Once you reach the line containing "[Youtube] (271, 5)" in the data below, restate each line word for word up to and including the one containing "Veranstaltung Informationen (520, 1967)".

_DATA SHOWN:_
• • • • • • •

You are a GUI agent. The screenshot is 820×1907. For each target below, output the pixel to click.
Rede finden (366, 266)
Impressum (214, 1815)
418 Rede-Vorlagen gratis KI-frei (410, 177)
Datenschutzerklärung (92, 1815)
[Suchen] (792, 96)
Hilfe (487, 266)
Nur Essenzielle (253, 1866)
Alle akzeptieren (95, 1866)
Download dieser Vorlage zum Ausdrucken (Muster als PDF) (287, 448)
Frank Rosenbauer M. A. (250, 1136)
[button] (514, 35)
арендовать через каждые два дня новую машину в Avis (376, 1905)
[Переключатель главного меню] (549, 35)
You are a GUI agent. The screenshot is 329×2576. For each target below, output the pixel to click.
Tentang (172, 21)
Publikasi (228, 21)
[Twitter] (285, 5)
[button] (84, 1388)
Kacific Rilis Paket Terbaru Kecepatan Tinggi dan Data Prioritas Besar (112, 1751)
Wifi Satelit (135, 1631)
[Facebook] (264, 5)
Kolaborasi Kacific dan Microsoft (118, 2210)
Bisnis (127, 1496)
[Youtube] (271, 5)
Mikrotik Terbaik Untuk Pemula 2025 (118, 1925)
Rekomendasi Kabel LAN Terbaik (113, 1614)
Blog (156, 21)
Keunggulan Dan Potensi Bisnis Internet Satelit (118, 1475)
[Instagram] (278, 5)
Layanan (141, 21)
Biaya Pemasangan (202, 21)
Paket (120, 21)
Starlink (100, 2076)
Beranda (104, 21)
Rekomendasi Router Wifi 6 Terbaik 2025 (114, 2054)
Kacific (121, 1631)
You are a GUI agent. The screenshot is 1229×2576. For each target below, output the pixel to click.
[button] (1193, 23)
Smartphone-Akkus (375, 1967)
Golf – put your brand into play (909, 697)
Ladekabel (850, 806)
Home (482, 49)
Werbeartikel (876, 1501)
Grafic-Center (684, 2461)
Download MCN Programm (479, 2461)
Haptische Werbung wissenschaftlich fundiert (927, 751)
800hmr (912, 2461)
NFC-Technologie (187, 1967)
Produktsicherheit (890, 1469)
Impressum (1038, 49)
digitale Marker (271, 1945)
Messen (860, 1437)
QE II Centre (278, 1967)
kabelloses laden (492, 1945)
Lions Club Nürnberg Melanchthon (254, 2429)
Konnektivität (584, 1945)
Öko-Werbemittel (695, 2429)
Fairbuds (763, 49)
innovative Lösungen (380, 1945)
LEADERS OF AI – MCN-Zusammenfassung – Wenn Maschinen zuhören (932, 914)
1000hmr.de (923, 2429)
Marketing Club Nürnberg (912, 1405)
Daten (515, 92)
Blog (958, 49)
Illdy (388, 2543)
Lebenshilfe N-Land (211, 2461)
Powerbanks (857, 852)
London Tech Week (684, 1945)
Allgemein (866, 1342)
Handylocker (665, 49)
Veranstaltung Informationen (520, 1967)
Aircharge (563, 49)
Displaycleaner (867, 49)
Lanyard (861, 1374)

• • • • • • •

_THE COMPLETED TASK:_
[Youtube] (271, 5)
Mikrotik Terbaik Untuk Pemula 2025 (118, 1925)
Rekomendasi Kabel LAN Terbaik (113, 1614)
Blog (156, 21)
Keunggulan Dan Potensi Bisnis Internet Satelit (118, 1475)
[Instagram] (278, 5)
Layanan (141, 21)
Biaya Pemasangan (202, 21)
Paket (120, 21)
Starlink (100, 2076)
Beranda (104, 21)
Rekomendasi Router Wifi 6 Terbaik 2025 (114, 2054)
Kacific (121, 1631)
You are a GUI agent. The screenshot is 1229×2576. For each target below, output the pixel to click.
[button] (1193, 23)
Smartphone-Akkus (375, 1967)
Golf – put your brand into play (909, 697)
Ladekabel (850, 806)
Home (482, 49)
Werbeartikel (876, 1501)
Grafic-Center (684, 2461)
Download MCN Programm (479, 2461)
Haptische Werbung wissenschaftlich fundiert (927, 751)
800hmr (912, 2461)
NFC-Technologie (187, 1967)
Produktsicherheit (890, 1469)
Impressum (1038, 49)
digitale Marker (271, 1945)
Messen (860, 1437)
QE II Centre (278, 1967)
kabelloses laden (492, 1945)
Lions Club Nürnberg Melanchthon (254, 2429)
Konnektivität (584, 1945)
Öko-Werbemittel (695, 2429)
Fairbuds (763, 49)
innovative Lösungen (380, 1945)
LEADERS OF AI – MCN-Zusammenfassung – Wenn Maschinen zuhören (932, 914)
1000hmr.de (923, 2429)
Marketing Club Nürnberg (912, 1405)
Daten (515, 92)
Blog (958, 49)
Illdy (388, 2543)
Lebenshilfe N-Land (211, 2461)
Powerbanks (857, 852)
London Tech Week (684, 1945)
Allgemein (866, 1342)
Handylocker (665, 49)
Veranstaltung Informationen (520, 1967)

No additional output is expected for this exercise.